▶ [How to complete this task]:
Your response should contain exactly the lines running from the one with "You are a GUI" to the end of the data below, both included, and no pictures.

*** Input material ***

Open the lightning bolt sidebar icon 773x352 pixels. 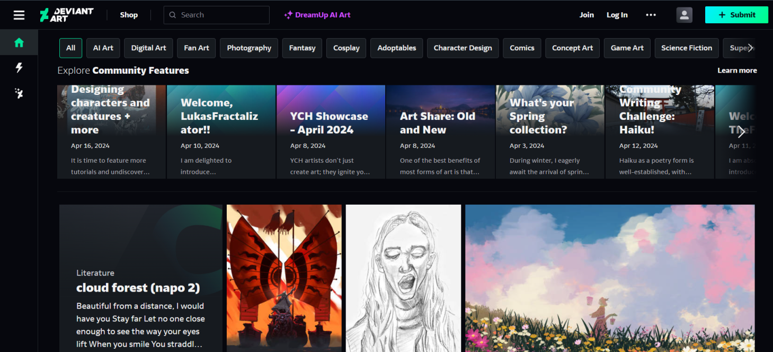(x=19, y=68)
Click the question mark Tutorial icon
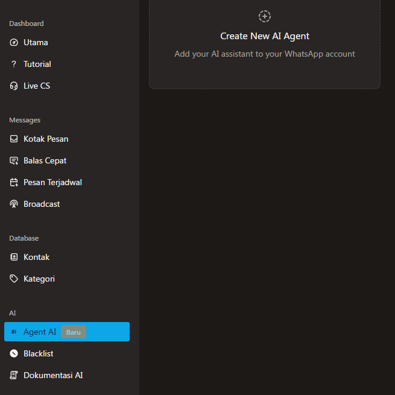The height and width of the screenshot is (395, 395). (14, 65)
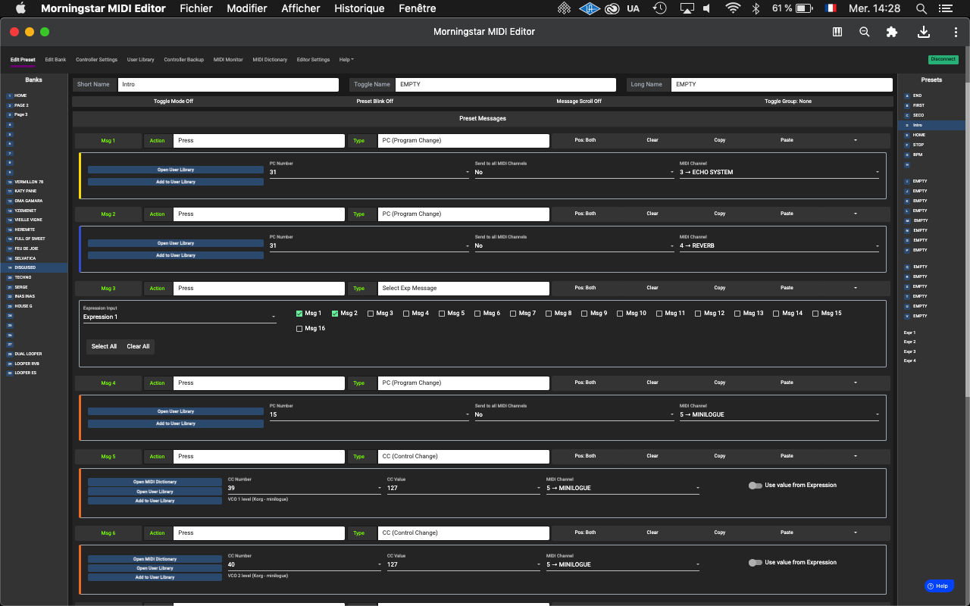
Task: Check the Msg 3 checkbox
Action: 371,313
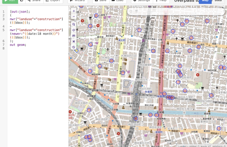Open the Export menu
The height and width of the screenshot is (147, 227).
click(53, 1)
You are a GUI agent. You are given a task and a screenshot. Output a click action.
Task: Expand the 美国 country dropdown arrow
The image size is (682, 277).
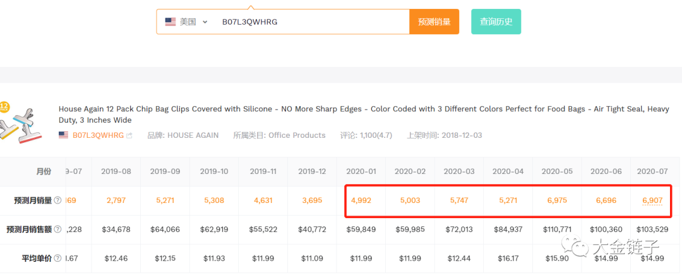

*** End of Input material ***

▶ [Completed task]:
You are a GUI agent. You are given a task and a screenshot. Output a click action.
Task: Expand the 美国 country dropdown arrow
The image size is (682, 277).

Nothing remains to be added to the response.